■ Exercise prompt ■
Answer these questions using the forum reply about Windows Server below.
(a) What percentage of its workforce did the writer's company lay off?
(b) Which two new features of Server 2008 does the writer say they love?
(c) Which server is the writer reluctant to upgrade yet?

■ Excerpted text ■

FYI most business still use server 2003 and a lot will still use xp for years to come.


----------



## JimFlagg (Aug 23, 2011)

mite_jan said:


> all this is happening in Macedonia
> 
> what would you suggest me play with windows server 2008
> i have 2 computers available home maybe i can get one more


This will not get you every thing. You really need a complex network to get some useful experience. You don't know how things are going to work in a company that has multiple remote office that are connected by a framerely with a home environment. You may find that the Windows VPN works fine at home but in a firewalled environment it may not.

That being said it never hurts to play with a home network. I test things at home sometimes before I try to implement them at work. Granted our office has been down graded from a medium to a small office after we laid of 60% of our work force and closed one of the remote offices. 

If you have 2 servers then I would install 2003 Server on one. I would play with the different Functional Levels of the domain. You will find that some functions are not supported on older servers. Also 2003 is so different from 2008. 

I personally am having mixed feelings about 2008. We upgraded one of our servers to 2008 and I love some of the new stuff like power management in the GPO (about time Microsoft) and the powershell but in my oppinion they broke the NTBackup and the MSScheduler in 2008 and many other things (don't get me started on the print server and the UPS functions) but I could rant all day. I digress. Lets just say I am reluctant to upgrade my PDC Emulator just yet and I think others may be the same way and want to stick with 2003 server just for a little while so you might want to learn 2003 too. 

Also, if you could sneed a Linux box in and get use to Somba because some devices out there like copiers will use Somba. PLuss linux could not hurt to learn. 

I guess it is hard to say, I am still learning 2008 server my self. Good Luck.


----------

■ Material provided ■

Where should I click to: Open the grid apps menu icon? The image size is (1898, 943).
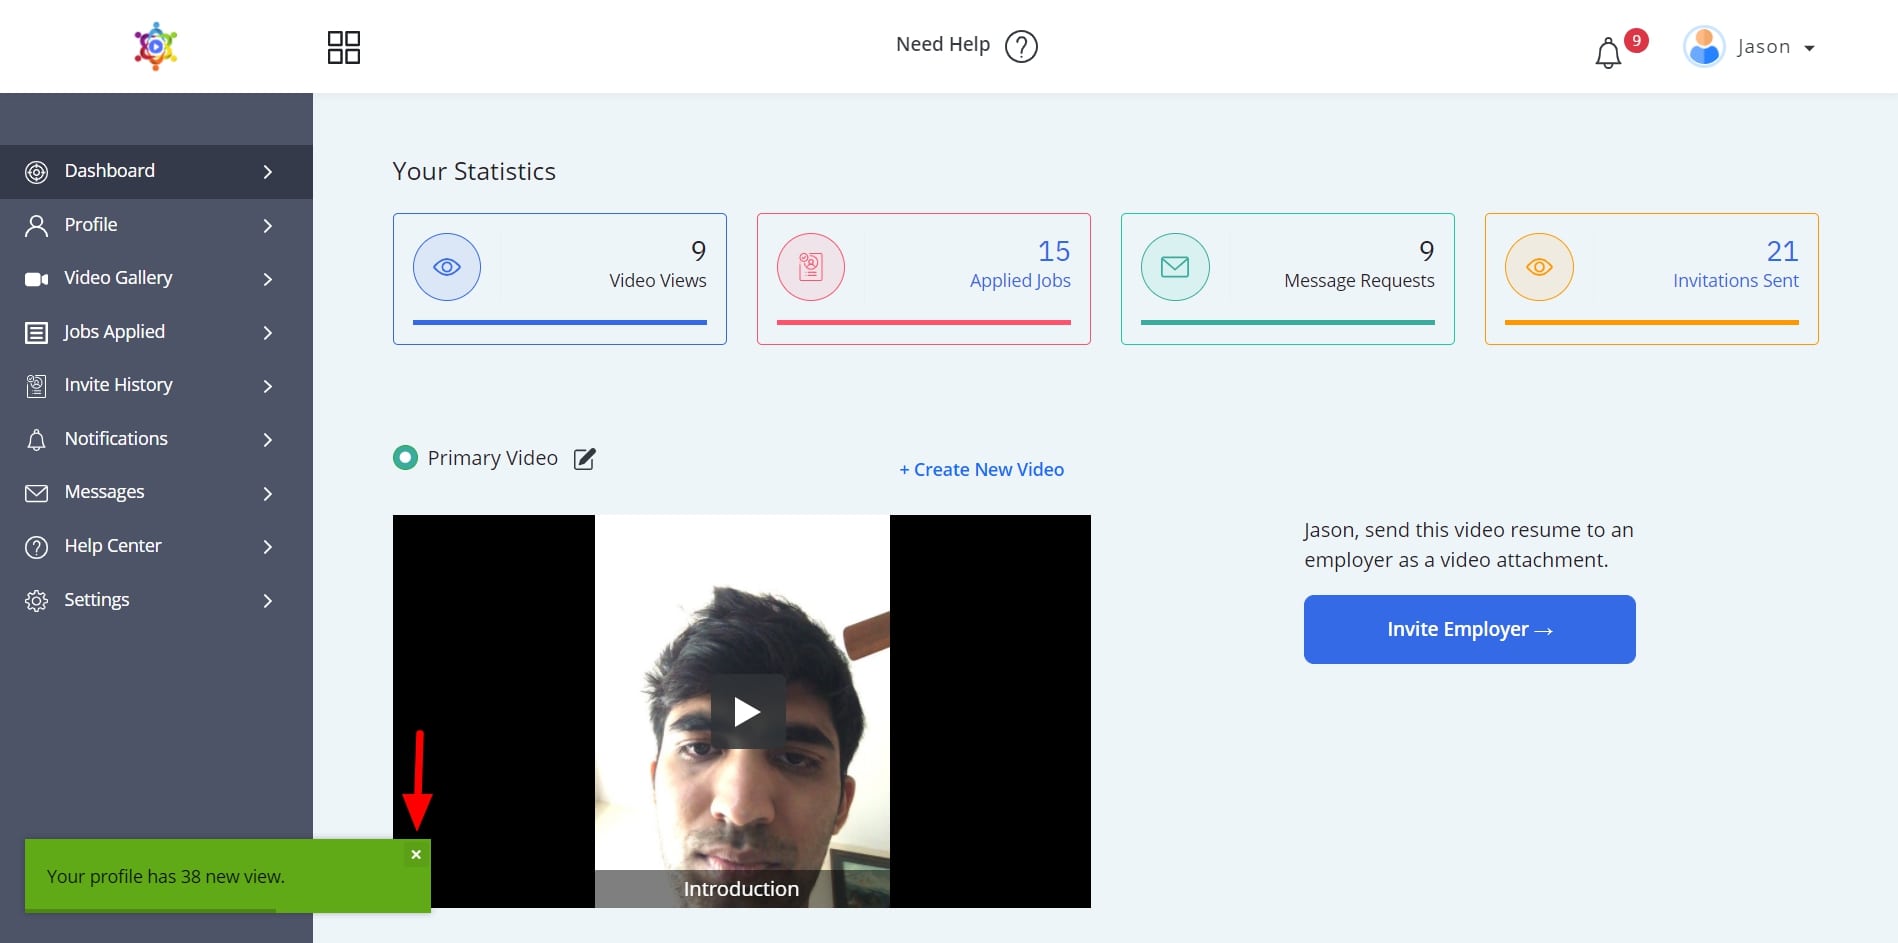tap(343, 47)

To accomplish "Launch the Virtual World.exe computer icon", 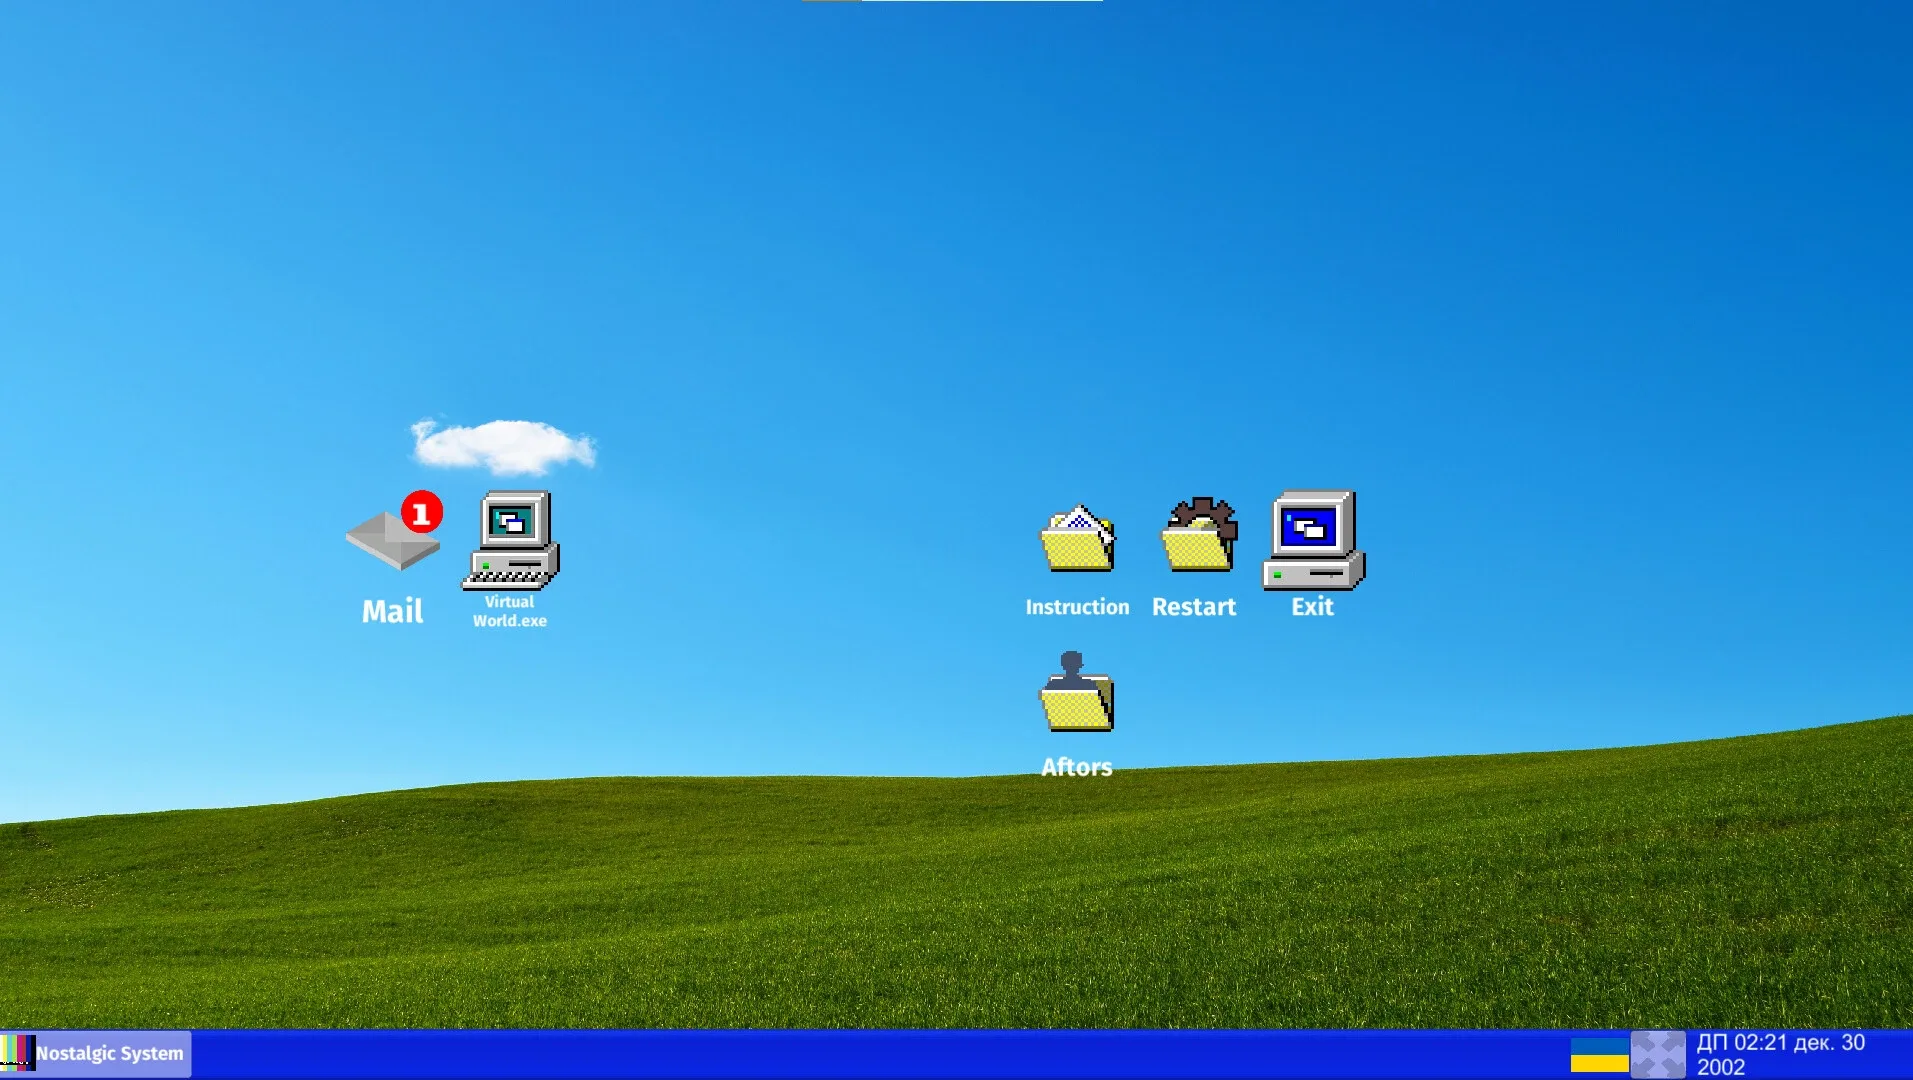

■ Correct result ■
(a) 60%
(b) Power management in the GPO and PowerShell
(c) The PDC Emulator